1466P - High frequency of therapeutically relevant genomic alterations in advanced small cell lung cancer detected by targeted next-generation sequencing f...

Date 29 September 2014
Event ESMO 2014
Session Poster Display session
Topics Small-Cell Lung Cancer
Translational Research
Presenter Shigeki Umemura
Citation Annals of Oncology (2014) 25 (suppl_4): iv511-iv516. 10.1093/annonc/mdu355
Authors S. Umemura1, K. Tsuchihara2, S. Mimaki2, S. Matsumoto3, G. Ishii4, H. Ohmatsu1, S. Niho1, K. Yoh1, Y. Ohe1, K. Goto1
  • 1Division Of Thoracic Oncology, National Cancer Center Hospital East, 277-8577 - Kashiwa/JP
  • 2Division Of Translational Research, Exploratory Oncology Research & Clinical Trial Center, National Cancer Center, Kashiwa/JP
  • 3Division Of Translational Research, Exploratory Oncology Research & Clinical Trial Center, National Cancer Center, 277-8577 - Kashiwa/JP
  • 4Pathology Division, Research Center For Innovative Oncology, National Cancer Center Hospital East, Kashiwa/JP

Abstract

Aim

The information regarding therapeutically relevant genomic alterations in advanced small cell lung cancer (SCLC) is not well developed due to the lack of suitable tumor specimens for integrative genomic analysis. We assessed the potentially actionable genomic alterations in advanced SCLC using a next-generation sequencing-based genomic profiling assay from biopsy samples.

Exercise requirements
a. From the small cell lung cancer abstract, return the stretch from "1466P - High" through "next-generation sequencing f...".
b. According to the small cell lung cancer abstract, why is information on therapeutically relevant genomic alterations in advanced SCLC not well developed?
c. Rewrite the paragraph of the small cell lung cancer abstract that begins "The information regarding therapeutically relevant" in a shorter form, keeping its main facts.

Stored records:
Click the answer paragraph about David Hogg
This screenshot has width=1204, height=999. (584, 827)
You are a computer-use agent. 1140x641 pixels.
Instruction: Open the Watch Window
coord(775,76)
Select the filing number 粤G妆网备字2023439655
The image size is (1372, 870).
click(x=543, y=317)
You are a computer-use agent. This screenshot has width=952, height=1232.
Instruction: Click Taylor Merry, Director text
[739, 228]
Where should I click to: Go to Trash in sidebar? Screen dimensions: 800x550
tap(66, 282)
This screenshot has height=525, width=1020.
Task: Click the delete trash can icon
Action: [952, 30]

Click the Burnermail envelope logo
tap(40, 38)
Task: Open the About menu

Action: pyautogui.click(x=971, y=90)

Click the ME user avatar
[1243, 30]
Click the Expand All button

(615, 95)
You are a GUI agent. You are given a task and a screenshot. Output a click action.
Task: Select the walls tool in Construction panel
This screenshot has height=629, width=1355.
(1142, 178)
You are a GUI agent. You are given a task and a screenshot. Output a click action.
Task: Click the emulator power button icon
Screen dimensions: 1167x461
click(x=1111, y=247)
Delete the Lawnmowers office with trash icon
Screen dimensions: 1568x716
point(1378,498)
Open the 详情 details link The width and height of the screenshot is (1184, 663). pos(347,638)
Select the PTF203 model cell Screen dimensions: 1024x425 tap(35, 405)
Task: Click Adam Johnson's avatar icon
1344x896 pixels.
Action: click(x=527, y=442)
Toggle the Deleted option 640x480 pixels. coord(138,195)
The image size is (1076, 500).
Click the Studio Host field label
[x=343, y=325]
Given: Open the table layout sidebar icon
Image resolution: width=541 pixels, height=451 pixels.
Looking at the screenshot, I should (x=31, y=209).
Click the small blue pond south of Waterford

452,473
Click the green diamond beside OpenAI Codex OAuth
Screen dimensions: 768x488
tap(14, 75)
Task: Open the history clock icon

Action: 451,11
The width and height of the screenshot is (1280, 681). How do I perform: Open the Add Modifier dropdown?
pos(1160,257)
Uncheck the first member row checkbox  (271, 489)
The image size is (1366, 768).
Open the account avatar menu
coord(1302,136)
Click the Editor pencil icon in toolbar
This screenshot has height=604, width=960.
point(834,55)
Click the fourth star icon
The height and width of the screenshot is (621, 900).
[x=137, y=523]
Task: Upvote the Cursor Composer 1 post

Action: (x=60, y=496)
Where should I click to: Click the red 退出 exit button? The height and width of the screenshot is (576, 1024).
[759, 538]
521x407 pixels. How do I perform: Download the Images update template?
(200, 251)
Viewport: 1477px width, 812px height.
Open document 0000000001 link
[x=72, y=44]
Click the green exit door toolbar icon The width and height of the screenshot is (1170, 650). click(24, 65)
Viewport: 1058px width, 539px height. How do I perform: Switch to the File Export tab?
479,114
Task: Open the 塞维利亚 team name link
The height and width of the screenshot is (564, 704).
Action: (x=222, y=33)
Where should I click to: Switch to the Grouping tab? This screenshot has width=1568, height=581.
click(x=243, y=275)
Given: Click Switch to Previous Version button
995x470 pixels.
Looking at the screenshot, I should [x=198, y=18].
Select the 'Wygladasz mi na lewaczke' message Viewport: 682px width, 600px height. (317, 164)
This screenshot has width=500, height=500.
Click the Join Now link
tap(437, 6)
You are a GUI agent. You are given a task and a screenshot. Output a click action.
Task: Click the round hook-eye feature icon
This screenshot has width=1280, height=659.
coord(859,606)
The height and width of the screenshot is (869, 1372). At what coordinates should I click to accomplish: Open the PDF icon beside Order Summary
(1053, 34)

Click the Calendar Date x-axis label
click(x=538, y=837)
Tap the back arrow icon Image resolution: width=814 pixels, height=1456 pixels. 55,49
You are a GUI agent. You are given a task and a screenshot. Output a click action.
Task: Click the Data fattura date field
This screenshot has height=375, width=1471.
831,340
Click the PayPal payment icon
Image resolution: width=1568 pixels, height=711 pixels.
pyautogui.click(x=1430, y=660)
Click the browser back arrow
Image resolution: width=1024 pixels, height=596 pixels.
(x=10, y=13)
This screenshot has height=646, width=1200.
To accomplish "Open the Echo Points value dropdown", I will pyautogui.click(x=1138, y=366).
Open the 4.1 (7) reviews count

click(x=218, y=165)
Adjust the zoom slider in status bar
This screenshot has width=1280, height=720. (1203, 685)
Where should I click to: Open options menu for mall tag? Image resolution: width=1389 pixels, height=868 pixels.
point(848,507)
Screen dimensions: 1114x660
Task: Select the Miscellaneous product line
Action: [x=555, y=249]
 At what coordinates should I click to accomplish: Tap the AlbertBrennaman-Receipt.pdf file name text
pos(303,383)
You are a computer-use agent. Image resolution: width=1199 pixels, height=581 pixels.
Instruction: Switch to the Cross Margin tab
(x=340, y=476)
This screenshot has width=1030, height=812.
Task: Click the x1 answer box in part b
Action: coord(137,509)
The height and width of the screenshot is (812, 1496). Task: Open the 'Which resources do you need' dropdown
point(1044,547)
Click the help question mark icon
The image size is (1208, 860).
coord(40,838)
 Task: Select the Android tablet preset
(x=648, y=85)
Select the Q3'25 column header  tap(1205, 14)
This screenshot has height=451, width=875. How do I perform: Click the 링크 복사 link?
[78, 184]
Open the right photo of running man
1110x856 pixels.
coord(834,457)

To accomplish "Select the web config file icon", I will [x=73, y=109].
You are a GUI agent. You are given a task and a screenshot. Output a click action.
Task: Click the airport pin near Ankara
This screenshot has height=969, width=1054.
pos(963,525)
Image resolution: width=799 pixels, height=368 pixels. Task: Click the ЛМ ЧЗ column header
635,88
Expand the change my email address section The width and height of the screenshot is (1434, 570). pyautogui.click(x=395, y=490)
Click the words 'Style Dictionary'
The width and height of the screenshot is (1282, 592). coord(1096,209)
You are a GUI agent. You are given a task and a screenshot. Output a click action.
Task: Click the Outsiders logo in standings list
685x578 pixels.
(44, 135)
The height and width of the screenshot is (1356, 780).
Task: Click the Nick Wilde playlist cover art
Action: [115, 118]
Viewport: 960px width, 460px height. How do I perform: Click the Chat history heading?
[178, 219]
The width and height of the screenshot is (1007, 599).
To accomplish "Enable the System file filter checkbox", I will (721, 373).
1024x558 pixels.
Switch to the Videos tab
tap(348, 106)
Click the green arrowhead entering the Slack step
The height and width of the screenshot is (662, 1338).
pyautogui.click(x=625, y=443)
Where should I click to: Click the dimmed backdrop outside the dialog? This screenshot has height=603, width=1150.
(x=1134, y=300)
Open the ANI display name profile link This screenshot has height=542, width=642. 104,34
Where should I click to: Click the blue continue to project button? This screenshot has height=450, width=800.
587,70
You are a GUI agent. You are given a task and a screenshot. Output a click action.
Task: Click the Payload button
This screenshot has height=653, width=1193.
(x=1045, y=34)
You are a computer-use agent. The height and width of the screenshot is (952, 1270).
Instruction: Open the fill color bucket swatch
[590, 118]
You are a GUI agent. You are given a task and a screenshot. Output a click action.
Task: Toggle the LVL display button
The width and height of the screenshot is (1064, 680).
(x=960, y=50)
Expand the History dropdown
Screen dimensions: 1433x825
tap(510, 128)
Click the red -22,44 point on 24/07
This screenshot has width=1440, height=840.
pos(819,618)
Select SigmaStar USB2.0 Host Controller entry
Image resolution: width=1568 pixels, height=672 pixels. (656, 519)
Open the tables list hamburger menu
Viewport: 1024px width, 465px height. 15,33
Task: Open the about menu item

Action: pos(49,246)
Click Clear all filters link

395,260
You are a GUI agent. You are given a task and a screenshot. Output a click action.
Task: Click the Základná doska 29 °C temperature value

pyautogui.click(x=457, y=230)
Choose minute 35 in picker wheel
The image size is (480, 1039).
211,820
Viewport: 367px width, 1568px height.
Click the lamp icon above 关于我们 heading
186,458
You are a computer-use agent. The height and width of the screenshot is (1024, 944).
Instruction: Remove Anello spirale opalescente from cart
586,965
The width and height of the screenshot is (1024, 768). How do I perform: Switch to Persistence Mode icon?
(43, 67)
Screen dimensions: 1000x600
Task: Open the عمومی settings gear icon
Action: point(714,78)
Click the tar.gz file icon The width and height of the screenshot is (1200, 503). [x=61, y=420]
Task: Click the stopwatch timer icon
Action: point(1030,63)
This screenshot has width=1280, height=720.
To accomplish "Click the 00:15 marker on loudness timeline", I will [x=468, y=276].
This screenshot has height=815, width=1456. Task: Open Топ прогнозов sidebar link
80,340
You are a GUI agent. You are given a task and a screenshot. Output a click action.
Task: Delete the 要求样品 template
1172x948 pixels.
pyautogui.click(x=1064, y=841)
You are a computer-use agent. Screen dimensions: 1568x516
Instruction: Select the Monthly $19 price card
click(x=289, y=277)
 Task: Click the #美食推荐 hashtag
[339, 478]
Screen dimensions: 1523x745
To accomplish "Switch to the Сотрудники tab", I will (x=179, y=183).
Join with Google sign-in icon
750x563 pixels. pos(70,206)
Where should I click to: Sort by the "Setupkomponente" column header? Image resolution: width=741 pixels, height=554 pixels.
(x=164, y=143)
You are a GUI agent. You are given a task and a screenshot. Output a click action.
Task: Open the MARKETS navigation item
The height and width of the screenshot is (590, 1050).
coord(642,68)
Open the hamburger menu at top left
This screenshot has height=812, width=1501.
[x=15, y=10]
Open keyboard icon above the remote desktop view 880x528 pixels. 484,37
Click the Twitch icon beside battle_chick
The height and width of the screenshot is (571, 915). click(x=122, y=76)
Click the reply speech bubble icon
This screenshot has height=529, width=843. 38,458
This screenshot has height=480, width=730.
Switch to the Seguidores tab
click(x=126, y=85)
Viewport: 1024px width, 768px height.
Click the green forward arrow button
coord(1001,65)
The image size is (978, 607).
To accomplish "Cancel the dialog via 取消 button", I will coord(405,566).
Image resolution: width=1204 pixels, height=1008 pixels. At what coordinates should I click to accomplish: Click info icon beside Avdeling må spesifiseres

Answers for each item
a.
1466P - High frequency of therapeutically relevant genomic alterations in advanced small cell lung cancer detected by targeted next-generation sequencing f...

b. Suitable tumor specimens for integrative genomic analysis are lacking.

c. Because suitable tumor specimens for integrative genomic analysis are lacking, little is known about therapeutically relevant genomic alterations in advanced small cell lung cancer (SCLC). The authors assessed potentially actionable alterations in advanced SCLC with a next-generation sequencing-based genomic profiling assay on biopsy samples.